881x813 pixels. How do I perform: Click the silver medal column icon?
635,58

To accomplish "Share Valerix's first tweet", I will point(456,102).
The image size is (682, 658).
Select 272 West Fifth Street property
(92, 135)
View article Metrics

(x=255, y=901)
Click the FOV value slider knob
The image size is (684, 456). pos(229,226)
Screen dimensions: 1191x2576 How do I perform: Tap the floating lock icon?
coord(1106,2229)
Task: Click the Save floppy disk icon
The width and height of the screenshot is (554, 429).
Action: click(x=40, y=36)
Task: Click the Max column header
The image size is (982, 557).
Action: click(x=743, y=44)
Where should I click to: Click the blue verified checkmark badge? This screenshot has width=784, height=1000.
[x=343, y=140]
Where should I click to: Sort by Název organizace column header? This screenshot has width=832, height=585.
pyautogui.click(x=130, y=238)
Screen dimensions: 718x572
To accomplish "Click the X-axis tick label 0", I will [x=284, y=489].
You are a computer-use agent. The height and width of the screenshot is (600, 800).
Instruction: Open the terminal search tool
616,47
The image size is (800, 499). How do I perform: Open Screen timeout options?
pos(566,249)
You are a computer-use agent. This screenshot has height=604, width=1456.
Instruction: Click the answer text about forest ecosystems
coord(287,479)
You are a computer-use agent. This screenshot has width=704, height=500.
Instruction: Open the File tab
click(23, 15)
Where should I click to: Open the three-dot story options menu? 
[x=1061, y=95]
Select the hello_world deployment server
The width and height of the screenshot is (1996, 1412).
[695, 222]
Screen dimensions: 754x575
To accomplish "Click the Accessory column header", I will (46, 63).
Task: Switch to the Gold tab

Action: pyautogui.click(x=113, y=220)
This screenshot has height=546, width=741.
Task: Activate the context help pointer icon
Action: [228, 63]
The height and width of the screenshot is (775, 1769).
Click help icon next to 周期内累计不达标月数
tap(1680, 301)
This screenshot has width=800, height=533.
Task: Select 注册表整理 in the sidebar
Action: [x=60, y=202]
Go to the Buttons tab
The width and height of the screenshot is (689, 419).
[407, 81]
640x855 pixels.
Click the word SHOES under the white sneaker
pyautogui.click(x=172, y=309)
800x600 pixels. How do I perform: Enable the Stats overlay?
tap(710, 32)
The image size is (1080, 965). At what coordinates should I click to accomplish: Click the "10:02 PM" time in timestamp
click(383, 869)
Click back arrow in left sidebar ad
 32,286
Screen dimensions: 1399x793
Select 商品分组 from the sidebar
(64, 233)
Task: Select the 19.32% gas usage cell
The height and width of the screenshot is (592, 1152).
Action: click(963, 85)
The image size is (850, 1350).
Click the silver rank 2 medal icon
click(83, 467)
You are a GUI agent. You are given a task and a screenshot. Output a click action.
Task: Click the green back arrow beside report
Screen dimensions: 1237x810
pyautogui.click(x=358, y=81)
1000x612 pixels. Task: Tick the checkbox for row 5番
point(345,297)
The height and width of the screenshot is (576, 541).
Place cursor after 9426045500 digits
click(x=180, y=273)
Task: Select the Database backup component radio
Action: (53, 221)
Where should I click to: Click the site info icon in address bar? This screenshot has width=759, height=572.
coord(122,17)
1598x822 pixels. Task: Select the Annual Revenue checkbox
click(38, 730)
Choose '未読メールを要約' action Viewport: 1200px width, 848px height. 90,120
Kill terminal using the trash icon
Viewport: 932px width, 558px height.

__________________________________________________

- Task directions: Each line from the one with "You are a GUI" through the last line of the material is to be retyped exactly, and no other line is.

- Written reply:
You are a GUI agent. You are given a task and a screenshot. Output a click action.
Task: Click the green back arrow beside report
Screen dimensions: 1237x810
pyautogui.click(x=358, y=81)
1000x612 pixels. Task: Tick the checkbox for row 5番
point(345,297)
The height and width of the screenshot is (576, 541).
Place cursor after 9426045500 digits
click(x=180, y=273)
Task: Select the Database backup component radio
Action: (53, 221)
Where should I click to: Click the site info icon in address bar? This screenshot has width=759, height=572.
coord(122,17)
1598x822 pixels. Task: Select the Annual Revenue checkbox
click(38, 730)
Choose '未読メールを要約' action Viewport: 1200px width, 848px height. 90,120
Kill terminal using the trash icon
Viewport: 932px width, 558px height.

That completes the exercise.